[Task instructions] In the material, swap "Identify the location of" for "Find" in the lines between the one holding "The width and height of the screenshot is (2560, 1440)." and the one holding "(1096, 34).", inclusive. Give back only those lines, with nothing else changed.

[Data lines]
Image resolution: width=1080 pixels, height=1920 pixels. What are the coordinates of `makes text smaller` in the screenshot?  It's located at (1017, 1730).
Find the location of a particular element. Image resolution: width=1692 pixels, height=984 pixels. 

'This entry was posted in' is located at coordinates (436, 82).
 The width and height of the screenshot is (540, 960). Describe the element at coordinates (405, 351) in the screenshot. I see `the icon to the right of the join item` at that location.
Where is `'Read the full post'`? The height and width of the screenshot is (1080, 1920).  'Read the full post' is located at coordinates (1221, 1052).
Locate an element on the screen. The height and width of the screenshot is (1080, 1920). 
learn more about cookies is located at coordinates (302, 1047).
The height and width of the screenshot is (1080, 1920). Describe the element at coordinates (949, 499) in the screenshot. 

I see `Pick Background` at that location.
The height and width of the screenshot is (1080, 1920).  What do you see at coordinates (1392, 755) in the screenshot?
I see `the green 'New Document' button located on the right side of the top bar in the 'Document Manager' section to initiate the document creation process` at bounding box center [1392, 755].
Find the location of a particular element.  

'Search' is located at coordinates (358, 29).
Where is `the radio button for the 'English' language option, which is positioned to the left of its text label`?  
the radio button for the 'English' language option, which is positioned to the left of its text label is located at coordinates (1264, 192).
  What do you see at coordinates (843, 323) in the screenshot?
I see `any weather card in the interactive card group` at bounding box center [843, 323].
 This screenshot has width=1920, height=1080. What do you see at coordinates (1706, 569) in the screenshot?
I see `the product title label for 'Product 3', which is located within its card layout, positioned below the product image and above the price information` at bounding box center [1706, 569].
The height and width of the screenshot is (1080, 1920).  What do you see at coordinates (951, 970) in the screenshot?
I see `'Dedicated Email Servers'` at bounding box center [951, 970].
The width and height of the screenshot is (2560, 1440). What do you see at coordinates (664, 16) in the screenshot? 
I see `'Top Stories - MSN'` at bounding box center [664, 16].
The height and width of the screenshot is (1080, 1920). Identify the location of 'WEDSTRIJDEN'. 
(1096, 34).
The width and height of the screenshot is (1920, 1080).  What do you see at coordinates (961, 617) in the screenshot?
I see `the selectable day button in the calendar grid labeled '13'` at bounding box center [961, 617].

[Complete output]
The width and height of the screenshot is (2560, 1440). What do you see at coordinates (664, 16) in the screenshot? 
I see `'Top Stories - MSN'` at bounding box center [664, 16].
The height and width of the screenshot is (1080, 1920). Find 'WEDSTRIJDEN'. 
(1096, 34).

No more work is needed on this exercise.